If there’s one thing to stress about the little group of islands off the west coast of Africa, it’s the amount of variety on offer. Cape Verde: ten beautiful islands, each of which wearing their own stunning outfits – choosing which one to visit could be tough (unless, of course, you take the easier option and go island-hopping).
Perhaps a logical start, because it harbours the main international airport, is Sal. It’s a northerly island and it pulls in the most tourists. This is thanks to its perfect beaches; quiet and untouched, like snow-covered gardens on a winter morning. Bask in the baking African sun, or take a stroll down to the pier where you can buy a whole yellow fin tuna for a few Euros (as is the accepted currency), fresh from the catch. This really highlights the rest of the country’s cuisine; local and European dishes abound, with live, traditional music playing in the evenings, making Cape Verde restaurants impossible to miss out on. Sal, in particular, offers the most when it comes to bars, restaurants and cafes. Whether you’re on the beach, or down a street, there’ll be somewhere to eat and relax.
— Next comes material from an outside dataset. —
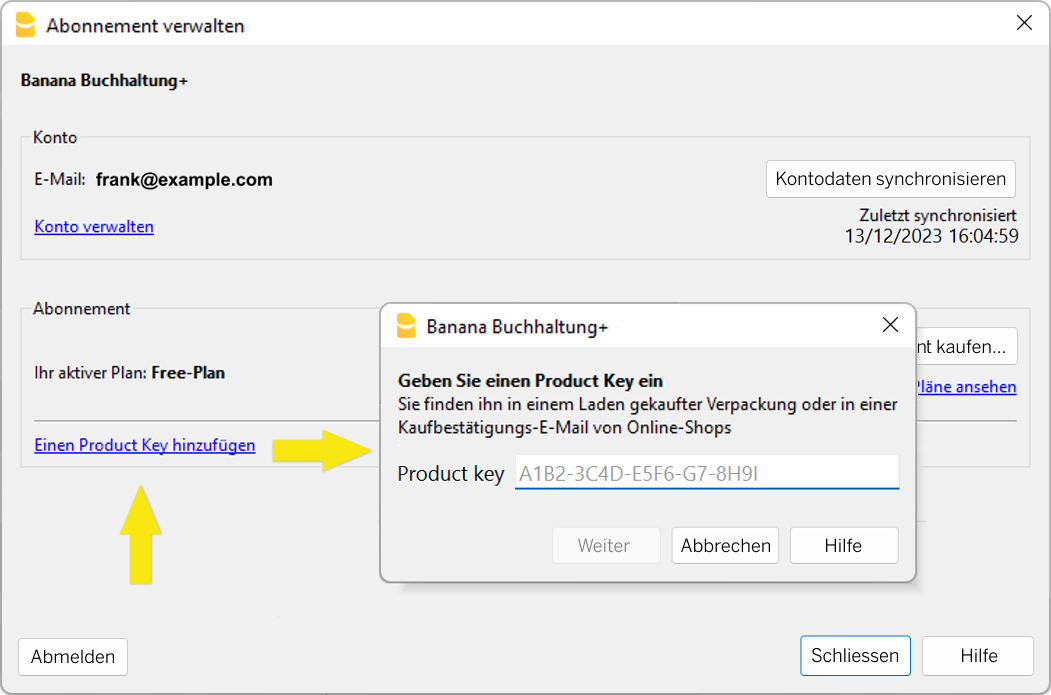Open the Pläne ansehen link
The height and width of the screenshot is (695, 1051).
pos(966,387)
The island of Santa Antao, directly to the west of Sal, is where the ramblers, climbers, cyclists and photographers should definitely head to. The scenery there is incredible. It’s like the Scottish highlands, except with the balmy temperatures. Mountainous and smothered with lush greenery, namely eucalyptus, pine and cypress trees, Santa Antao, as well as the second largest in the country, is the most striking island. It’s also home to a mystery. Near the town of Janela, on the valley floor, lies a rock poking its head out precariously from the bushes. It may, at first, appear inconspicuous. However, on closer inspection, you’ll find inscriptions carved in a foreign tongue. No-one is entirely sure what they mean but, it goes to prove that the Portuguese were not, in fact, the first to find these islands. It would appear to be the Chinese, because the writings are in such a language.
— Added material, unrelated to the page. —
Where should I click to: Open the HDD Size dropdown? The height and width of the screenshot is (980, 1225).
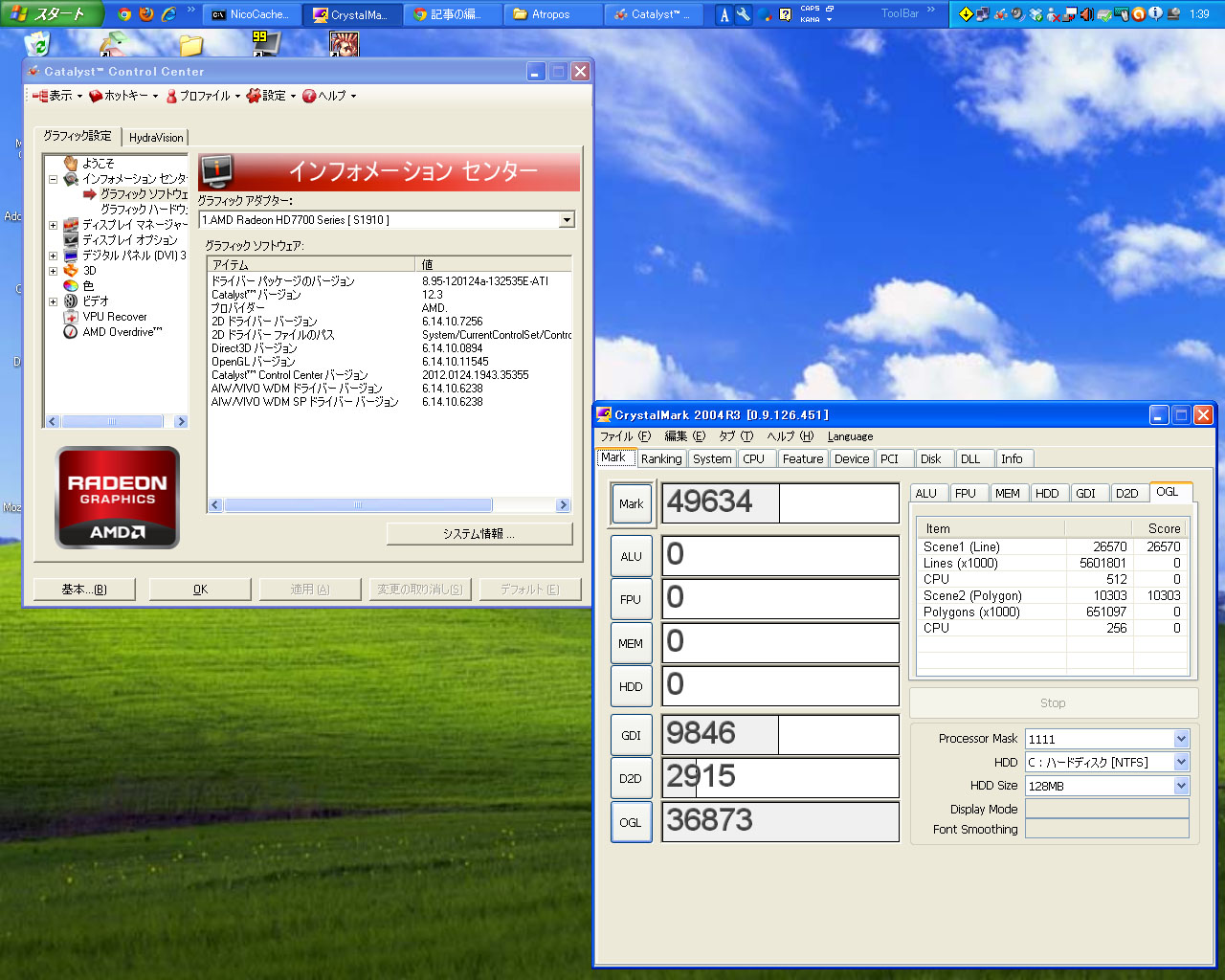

Other islands include Porto Santo, the only island with a golf course, Frogo Island, made famous for its volcano, and Maio Island, a sleepy and very much undisturbed place. Here, donkeys roam the dusty streets between stone buildings whose holes in their walls act as windows. Maio, like its more tourist-friendly cousin, Sal, still offers fine beaches, though. And, because the entire island hasn’t been tarred with its cousin’s brush, its beaches really are the epitome of privacy. That doesn’t stop them from being beautiful, either. The water that laps their perfect forms is as pure and blue as the sky in summer. If you’re island-hopping, this will be a memorable place for its tranquillity.
Disclaimer: This is a sponsored post.